▸ DATA EXTRACT:

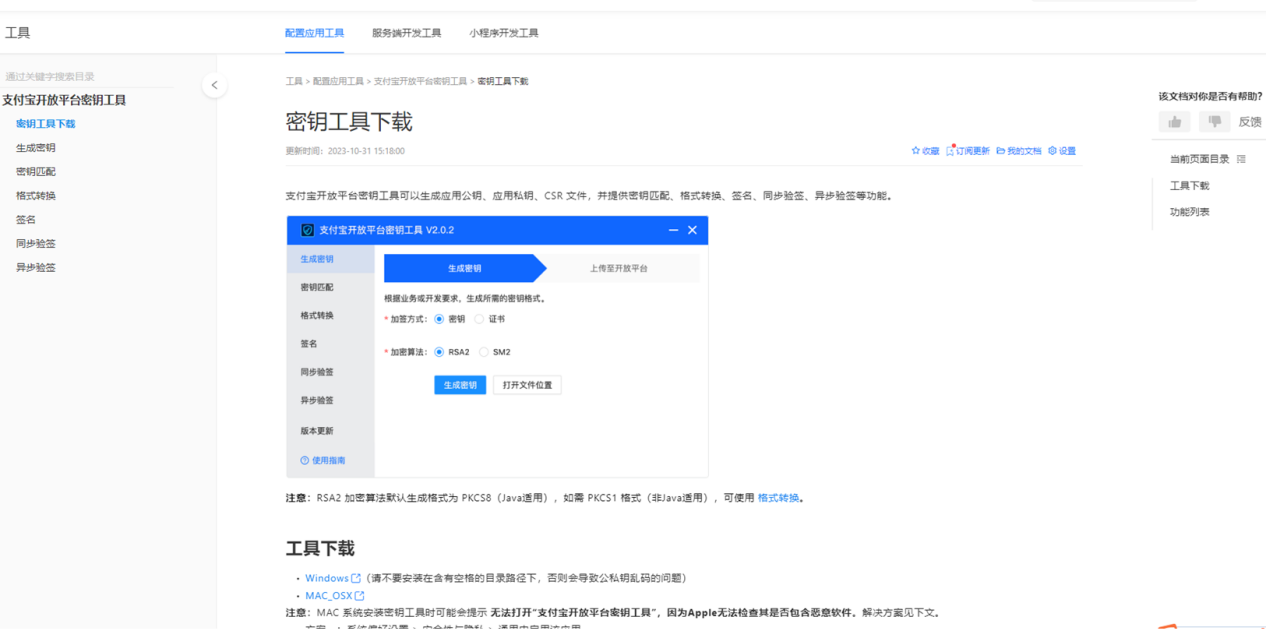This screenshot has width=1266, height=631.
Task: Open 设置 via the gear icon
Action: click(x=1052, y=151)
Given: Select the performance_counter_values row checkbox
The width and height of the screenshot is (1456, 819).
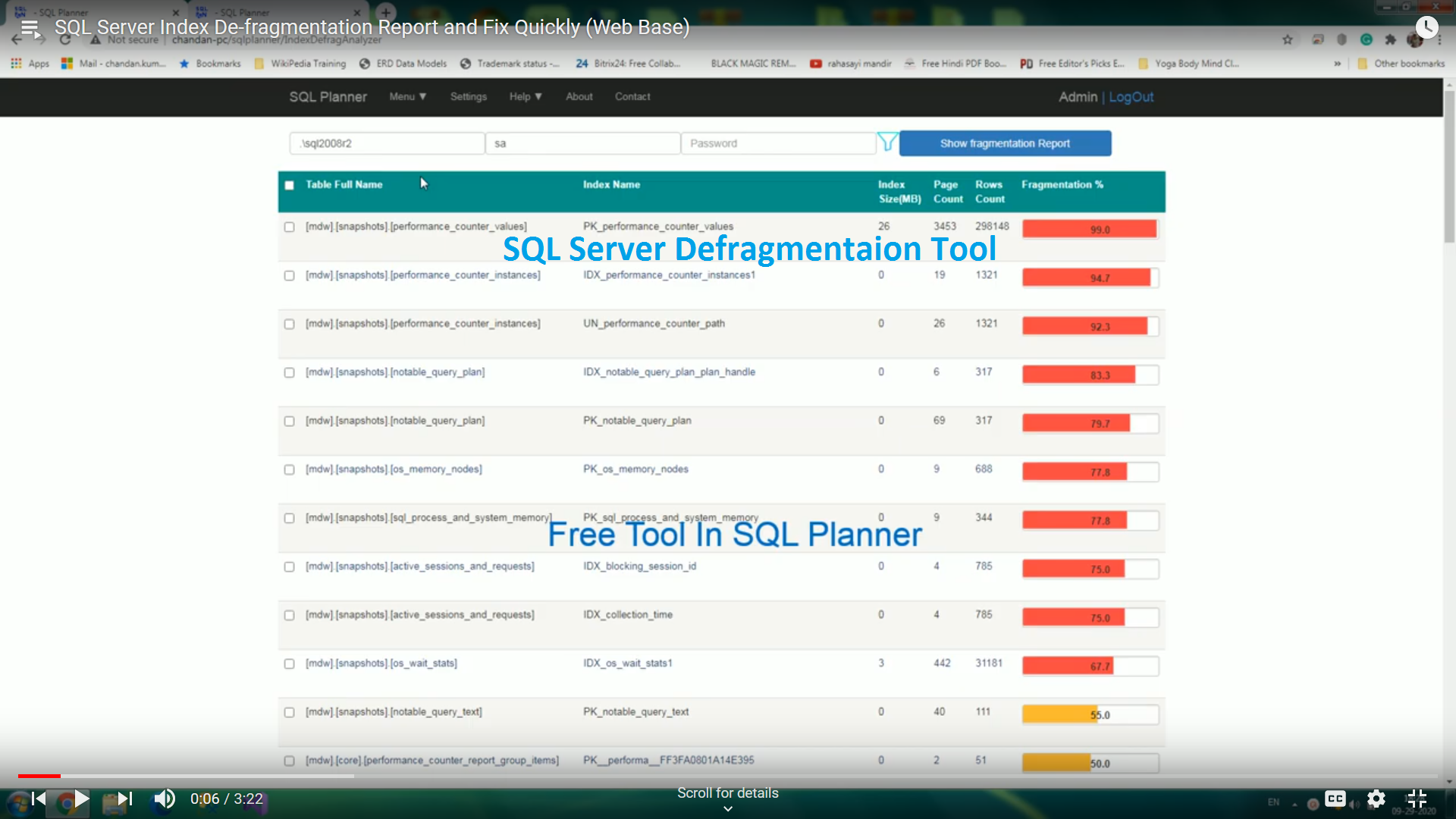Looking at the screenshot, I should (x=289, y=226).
...
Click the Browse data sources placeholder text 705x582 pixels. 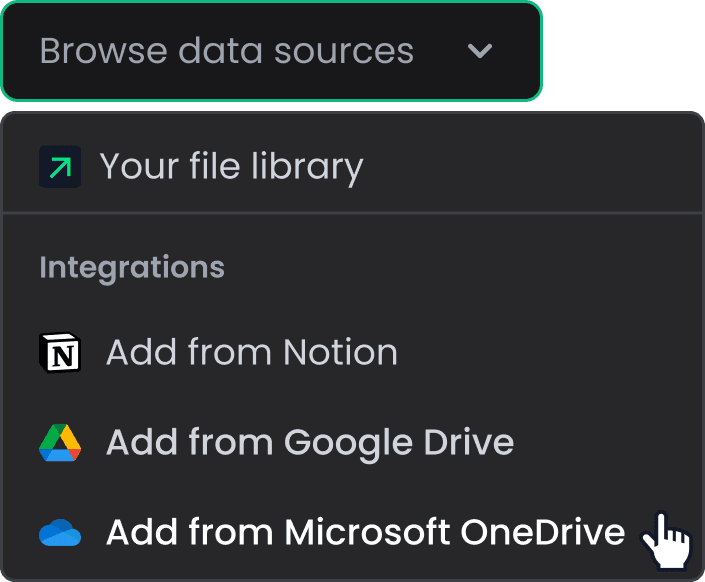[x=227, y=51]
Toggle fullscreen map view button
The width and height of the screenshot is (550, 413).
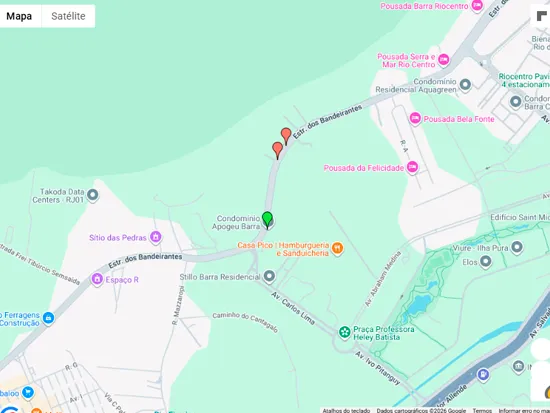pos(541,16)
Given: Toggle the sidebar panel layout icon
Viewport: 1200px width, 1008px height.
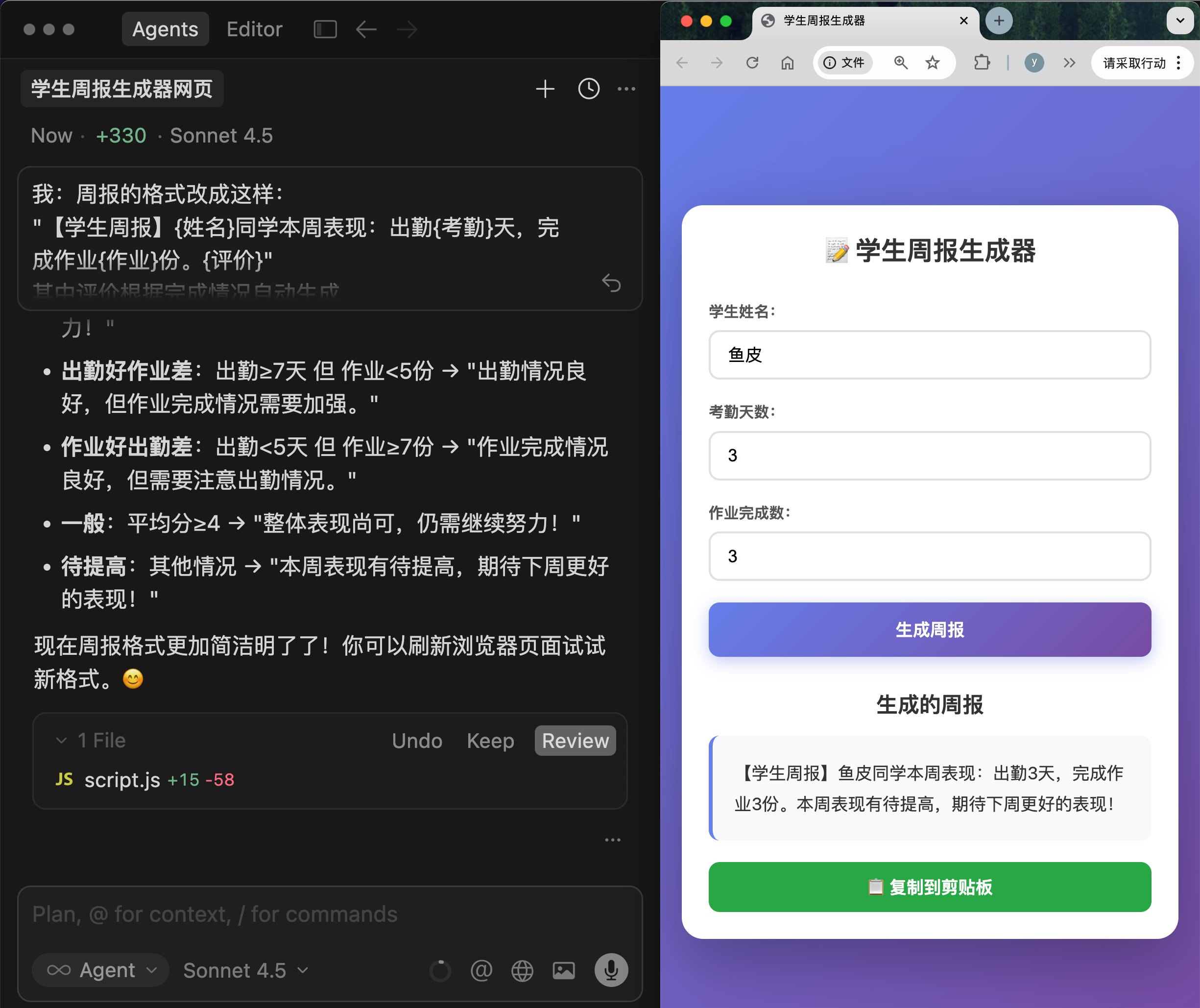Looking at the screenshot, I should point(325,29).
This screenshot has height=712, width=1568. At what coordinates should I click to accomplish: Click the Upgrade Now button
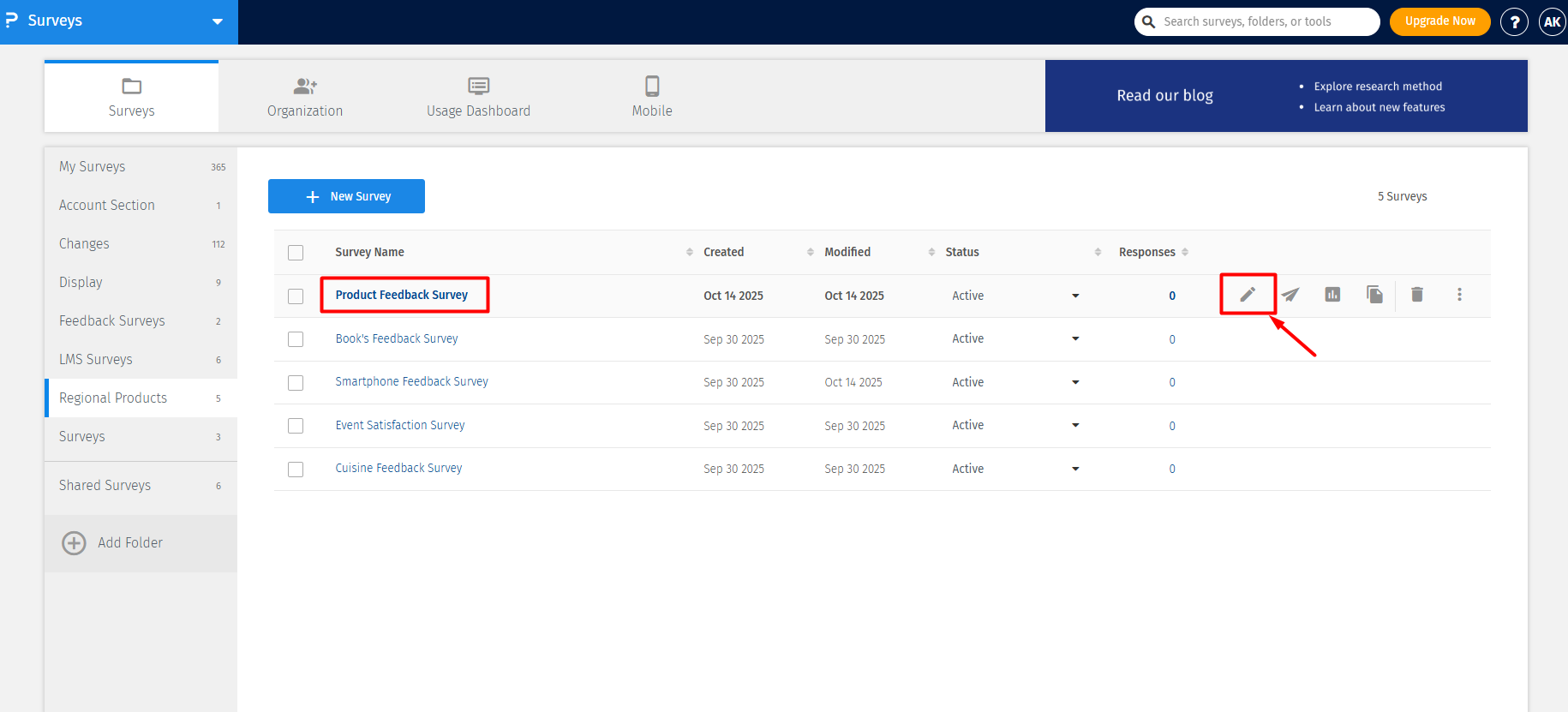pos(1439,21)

▸ SET TASK: Can you echo the records exactly, from the line holding "Toggle fullscreen map view button" through the line holding "Looking at the screenshot, I should point(325,29).", inclusive, leaving the pictures out of your answer?

▸ RESPONSE BELOW:
Toggle fullscreen map view button
The width and height of the screenshot is (550, 413).
pos(541,16)
Given: Toggle the sidebar panel layout icon
Viewport: 1200px width, 1008px height.
Looking at the screenshot, I should point(325,29).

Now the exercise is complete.